Neue Zentrale der Volksbank Rhein-Ruhr am Innenhafen

Der Umbau hat bereits begonnen

Duisburg, 03. März 2015 - Nachdem nunmehr durch die Stadt die Baugenehmigung erteilt wurde, haben die ersten Firmen mit den Umbauarbeiten der neuen Zentrale der Volksbank Rhein-Ruhr am Innenhafen begonnen.

Großes Atrium für Kundenempfänge und -veranstaltungen.

Beim Betreten des 45 Meter langen und 13 Meter breiten Atriums sind die ersten Veränderungen deutlich erkennbar. So hat die Bank die Pflanzen entfernen lassen und diese an den Zoo Duisburg gespendet. Thomas Diederichs, Sprecher des Vorstandes, sagt dazu: „Das alte Erscheinungsbild passte perfekt zu einem Reiseunternehmen. Wenn man das Gebäude betrat, fühlte man sich ein bisschen wie im Urlaub. Nur passt dieses Erscheinungsbild nicht zu einer Bank.“ Neben den Pflanzen wurden die vorhanden Brunnen entfernt und der gesamte Boden wird erneuert. „Uns ist es wichtig, dass wir die Dinge die wir hier entfernen, nicht einfach entsorgen, sondern für einen guten Zweck weitergeben!“, betont Diederichs. Die Bank plant das Atrium zukünftig für Kundenempfänge und Kundenveranstaltungen zu nutzen. Dafür wird die Raumsituation so geändert, dass die komplette Länge des Eingangsbereiches genutzt werden kann. Der Gastronomiebetrieb durch ein Restaurant und ein Café soll zukünftig auch außerhalb der Banköffnungszeiten im Atrium stattfinden. Das „alltours“-Reisebüro zieht an die Wasserseite um.

In den Räumlichkeiten des jetzigen Reisebüros eröffnet die Bank neben einer Geschäftsstelle auf dem Sonnenwall eine weitere Geschäftsstelle, die neben alltäglichem Bankgeschäft auch Platz für Beratungen bietet. Mit ca. 145 Parkplätzen bietet der Standort nicht nur für Mitarbeiterinnen und Mitarbeiter, sondern auch für Kunden und Gäste ausreichend Parkmöglichkeiten.

Michael Kamper, Leiter Organisation und bauleitender Mitarbeiter, erklärt: „Wir haben unsere Überlegungen einen 70 Tonnen Tresor zu installieren verworfen und arbeiten nun an der Idee einen 40 Tonnen Tresor einzubauen.
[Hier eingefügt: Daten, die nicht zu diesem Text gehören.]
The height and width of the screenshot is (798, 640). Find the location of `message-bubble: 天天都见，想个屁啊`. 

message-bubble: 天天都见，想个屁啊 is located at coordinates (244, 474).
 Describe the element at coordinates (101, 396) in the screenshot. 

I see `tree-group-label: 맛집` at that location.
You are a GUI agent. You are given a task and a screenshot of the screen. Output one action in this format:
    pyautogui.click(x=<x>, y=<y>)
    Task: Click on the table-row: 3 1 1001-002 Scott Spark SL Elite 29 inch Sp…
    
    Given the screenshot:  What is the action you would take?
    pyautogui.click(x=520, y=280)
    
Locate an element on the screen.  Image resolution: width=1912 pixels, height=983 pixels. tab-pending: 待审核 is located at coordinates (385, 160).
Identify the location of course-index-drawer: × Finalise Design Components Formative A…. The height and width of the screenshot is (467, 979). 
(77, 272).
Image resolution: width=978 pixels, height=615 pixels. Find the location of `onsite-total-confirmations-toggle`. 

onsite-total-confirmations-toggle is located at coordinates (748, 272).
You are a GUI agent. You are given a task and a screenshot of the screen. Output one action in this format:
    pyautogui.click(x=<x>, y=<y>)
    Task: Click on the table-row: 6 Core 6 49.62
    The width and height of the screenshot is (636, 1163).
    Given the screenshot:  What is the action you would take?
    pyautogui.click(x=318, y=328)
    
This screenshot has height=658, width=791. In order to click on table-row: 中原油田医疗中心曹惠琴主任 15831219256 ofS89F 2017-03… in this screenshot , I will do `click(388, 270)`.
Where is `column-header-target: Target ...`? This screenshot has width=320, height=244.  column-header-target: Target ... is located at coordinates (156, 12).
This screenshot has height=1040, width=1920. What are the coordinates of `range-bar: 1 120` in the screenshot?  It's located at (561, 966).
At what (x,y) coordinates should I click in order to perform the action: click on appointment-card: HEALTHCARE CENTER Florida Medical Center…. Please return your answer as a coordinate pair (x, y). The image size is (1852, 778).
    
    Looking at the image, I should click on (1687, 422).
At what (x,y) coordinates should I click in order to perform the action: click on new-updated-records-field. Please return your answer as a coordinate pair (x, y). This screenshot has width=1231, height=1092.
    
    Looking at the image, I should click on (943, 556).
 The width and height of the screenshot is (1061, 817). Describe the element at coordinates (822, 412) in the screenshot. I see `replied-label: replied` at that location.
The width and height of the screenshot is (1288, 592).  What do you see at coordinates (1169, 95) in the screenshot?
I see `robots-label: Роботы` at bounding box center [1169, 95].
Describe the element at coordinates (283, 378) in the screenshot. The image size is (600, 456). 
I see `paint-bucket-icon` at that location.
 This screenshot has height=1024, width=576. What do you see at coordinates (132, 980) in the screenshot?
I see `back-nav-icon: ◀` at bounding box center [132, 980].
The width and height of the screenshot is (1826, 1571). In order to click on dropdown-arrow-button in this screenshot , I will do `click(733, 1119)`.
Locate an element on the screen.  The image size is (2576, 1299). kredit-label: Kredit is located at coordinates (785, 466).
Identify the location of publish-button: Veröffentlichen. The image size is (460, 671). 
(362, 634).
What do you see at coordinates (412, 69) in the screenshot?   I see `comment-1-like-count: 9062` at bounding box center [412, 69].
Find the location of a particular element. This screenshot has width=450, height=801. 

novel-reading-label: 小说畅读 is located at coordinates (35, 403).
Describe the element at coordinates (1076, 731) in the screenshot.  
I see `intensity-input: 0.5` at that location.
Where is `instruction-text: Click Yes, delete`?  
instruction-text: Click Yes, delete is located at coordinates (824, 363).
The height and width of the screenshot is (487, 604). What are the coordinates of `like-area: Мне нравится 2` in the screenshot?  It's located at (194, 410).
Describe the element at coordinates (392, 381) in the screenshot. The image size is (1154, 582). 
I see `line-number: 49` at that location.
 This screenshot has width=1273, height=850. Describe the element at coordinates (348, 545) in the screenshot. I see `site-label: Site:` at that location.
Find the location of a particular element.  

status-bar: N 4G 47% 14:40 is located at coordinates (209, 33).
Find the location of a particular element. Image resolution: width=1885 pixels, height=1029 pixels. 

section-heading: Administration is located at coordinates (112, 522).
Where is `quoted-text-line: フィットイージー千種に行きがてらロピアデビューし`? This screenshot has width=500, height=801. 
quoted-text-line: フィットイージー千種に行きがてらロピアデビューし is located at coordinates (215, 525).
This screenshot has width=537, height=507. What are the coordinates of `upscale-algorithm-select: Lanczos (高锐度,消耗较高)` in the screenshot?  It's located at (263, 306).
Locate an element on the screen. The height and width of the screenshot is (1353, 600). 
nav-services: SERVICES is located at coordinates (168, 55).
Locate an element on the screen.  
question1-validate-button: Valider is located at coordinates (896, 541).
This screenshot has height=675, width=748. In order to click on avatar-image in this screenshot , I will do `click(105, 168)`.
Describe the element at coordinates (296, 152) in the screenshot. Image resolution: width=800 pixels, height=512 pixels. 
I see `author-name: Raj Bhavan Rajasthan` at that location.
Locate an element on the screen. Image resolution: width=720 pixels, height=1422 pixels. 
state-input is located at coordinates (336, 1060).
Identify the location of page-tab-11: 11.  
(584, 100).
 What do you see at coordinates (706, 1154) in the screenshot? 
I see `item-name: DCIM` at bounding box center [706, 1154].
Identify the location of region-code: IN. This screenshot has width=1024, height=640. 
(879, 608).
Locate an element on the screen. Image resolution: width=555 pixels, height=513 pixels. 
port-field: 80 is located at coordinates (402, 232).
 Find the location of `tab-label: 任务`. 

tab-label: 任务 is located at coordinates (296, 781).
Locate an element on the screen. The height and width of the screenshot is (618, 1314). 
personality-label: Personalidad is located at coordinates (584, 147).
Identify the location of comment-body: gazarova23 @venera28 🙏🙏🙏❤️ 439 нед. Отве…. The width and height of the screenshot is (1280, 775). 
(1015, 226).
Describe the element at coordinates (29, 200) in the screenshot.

Aber um die Substanz des Gebäudes kennenzulernen und ein wenig über die Geschichte dieses Grundstückes zu erfahren, lassen wir Erkundungsgrabungen vornehmen.“

Im Frühjahr 2016 sollen alle geplanten Arbeiten abgeschlossen sein, so dass dem Umzug der Zentrale an den Innenhafen nichts im Wege steht. Denn auch die Mitarbeiterinnen und Mitarbeiter der Bank freuen sich auf den Umzug: „Wir werden in der ersten Etage einen Mitarbeiterbereich mit Rückzugsmöglichkeiten, einem Fitnessstudio und einer Kantine anbieten. Unsere Mitarbeiterinnen und Mitarbeiter erhalten so die Möglichkeit sich untereinander besser zu vernetzen. Da wir heute über mehrere Gebäude verteilt in der Innenstadt von Duisburg sitzen und Teile unserer Abteilungen auch in der Oberhausener Stadtmitte unterhalten, ist dies zum aktuellen Zeitpunkt kaum möglich“, betont Thomas Diederichs. Ein Grund mehr für die Bank die rund 8.800 qm des Gebäudes am Innenhafen für die etwa 150 Mitarbeiterinnen und Mitarbeiter so schnell wie möglich bezugsfähig zu bekommen. „In den Büros sowie in großen Teilen des Hauses werden Kühldecken installiert. Diese kühlen die Umgebungsluft bei Bedarf um 5 Grad herunter. Dies schafft zum einen den Vorteil, dass der Unterschied zwischen Außen- und Innentemperatur angenehm ist und dass die Kolleginnen und Kollegen nicht durch unangenehme Zugluft einer Klimaanlage an ihren Arbeitsplätzen gestört werden“, so Kamper. Man wolle zudem die Boden- und Wandbeläge erneuern und für eine Bank angemessen gestalten.

Alles in allem erwartet Kunden und Mitarbeiter ein modernes und zeitgemäßes Gebäude an einem repräsentativen Standort in Duisburg.